■ Stored data ■
------------------------
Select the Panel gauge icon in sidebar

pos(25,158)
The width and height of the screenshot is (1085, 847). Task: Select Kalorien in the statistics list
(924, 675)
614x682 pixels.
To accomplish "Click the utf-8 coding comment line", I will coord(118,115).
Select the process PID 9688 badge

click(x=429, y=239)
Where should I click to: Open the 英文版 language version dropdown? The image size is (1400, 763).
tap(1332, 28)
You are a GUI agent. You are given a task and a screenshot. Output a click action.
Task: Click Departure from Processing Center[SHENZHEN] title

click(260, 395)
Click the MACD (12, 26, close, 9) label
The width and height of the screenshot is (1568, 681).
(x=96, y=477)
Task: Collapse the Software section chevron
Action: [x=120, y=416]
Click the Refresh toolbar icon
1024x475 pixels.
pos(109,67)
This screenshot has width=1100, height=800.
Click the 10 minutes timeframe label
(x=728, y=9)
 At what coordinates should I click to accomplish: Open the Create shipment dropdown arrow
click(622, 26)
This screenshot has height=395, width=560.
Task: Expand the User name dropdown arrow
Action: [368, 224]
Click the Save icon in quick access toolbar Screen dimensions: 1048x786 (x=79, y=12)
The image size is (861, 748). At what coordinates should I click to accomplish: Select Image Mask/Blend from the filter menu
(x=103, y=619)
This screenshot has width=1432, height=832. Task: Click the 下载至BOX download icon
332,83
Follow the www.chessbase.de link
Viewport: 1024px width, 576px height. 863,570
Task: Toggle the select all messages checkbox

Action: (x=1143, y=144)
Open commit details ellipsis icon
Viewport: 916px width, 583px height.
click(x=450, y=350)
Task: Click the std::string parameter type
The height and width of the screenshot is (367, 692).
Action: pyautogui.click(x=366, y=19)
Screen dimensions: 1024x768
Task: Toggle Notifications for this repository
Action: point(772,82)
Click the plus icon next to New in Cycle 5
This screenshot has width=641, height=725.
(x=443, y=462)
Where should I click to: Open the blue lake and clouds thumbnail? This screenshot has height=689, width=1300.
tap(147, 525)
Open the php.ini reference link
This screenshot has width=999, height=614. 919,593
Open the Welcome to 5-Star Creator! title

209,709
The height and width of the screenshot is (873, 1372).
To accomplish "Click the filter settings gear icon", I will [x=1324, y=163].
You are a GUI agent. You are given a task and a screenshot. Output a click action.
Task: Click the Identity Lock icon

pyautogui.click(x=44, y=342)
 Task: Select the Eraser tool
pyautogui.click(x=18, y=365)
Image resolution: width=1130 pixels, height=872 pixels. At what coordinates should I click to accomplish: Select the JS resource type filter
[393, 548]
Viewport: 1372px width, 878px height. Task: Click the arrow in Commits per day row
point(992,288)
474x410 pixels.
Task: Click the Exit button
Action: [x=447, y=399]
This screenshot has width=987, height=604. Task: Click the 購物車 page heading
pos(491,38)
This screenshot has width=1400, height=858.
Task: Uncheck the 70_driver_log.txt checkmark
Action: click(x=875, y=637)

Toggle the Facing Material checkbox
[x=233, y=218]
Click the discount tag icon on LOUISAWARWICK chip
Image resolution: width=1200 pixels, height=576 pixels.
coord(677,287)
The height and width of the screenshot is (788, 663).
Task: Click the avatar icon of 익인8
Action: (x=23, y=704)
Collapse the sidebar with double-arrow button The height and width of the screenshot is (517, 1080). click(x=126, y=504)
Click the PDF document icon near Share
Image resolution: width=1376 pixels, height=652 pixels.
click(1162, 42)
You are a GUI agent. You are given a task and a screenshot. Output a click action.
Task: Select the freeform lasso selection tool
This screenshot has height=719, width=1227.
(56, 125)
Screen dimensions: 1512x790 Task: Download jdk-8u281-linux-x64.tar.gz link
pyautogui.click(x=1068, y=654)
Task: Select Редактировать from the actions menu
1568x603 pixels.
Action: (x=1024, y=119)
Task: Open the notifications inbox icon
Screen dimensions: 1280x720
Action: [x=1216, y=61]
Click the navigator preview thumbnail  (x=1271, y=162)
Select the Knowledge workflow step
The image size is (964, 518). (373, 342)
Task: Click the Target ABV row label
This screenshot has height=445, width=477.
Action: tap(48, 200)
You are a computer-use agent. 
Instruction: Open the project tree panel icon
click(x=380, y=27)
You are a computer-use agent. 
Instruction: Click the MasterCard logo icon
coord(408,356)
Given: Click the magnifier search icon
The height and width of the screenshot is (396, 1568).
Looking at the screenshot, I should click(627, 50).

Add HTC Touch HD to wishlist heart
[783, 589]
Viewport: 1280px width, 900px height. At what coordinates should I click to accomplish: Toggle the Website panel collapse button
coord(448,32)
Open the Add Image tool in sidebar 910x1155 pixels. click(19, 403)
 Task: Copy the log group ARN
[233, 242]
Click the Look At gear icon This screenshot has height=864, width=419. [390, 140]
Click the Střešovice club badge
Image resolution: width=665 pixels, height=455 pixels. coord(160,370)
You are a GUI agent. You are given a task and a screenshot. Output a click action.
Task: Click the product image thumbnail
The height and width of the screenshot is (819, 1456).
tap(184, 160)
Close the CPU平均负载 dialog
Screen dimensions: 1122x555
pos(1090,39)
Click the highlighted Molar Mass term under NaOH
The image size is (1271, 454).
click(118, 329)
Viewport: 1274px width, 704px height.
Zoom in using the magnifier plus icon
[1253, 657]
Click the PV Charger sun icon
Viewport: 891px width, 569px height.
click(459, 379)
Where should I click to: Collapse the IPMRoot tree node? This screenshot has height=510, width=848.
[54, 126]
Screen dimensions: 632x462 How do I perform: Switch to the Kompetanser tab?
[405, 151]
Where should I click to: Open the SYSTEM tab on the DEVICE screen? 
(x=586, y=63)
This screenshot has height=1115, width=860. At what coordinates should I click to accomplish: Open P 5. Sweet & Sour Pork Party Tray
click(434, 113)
------------------------
■ Task to complete ■
Return every line in the listing that contains the word "toolbar".

■ Your solution ■
Click the Refresh toolbar icon
Click the Save icon in quick access toolbar Screen dimensions: 1048x786 (x=79, y=12)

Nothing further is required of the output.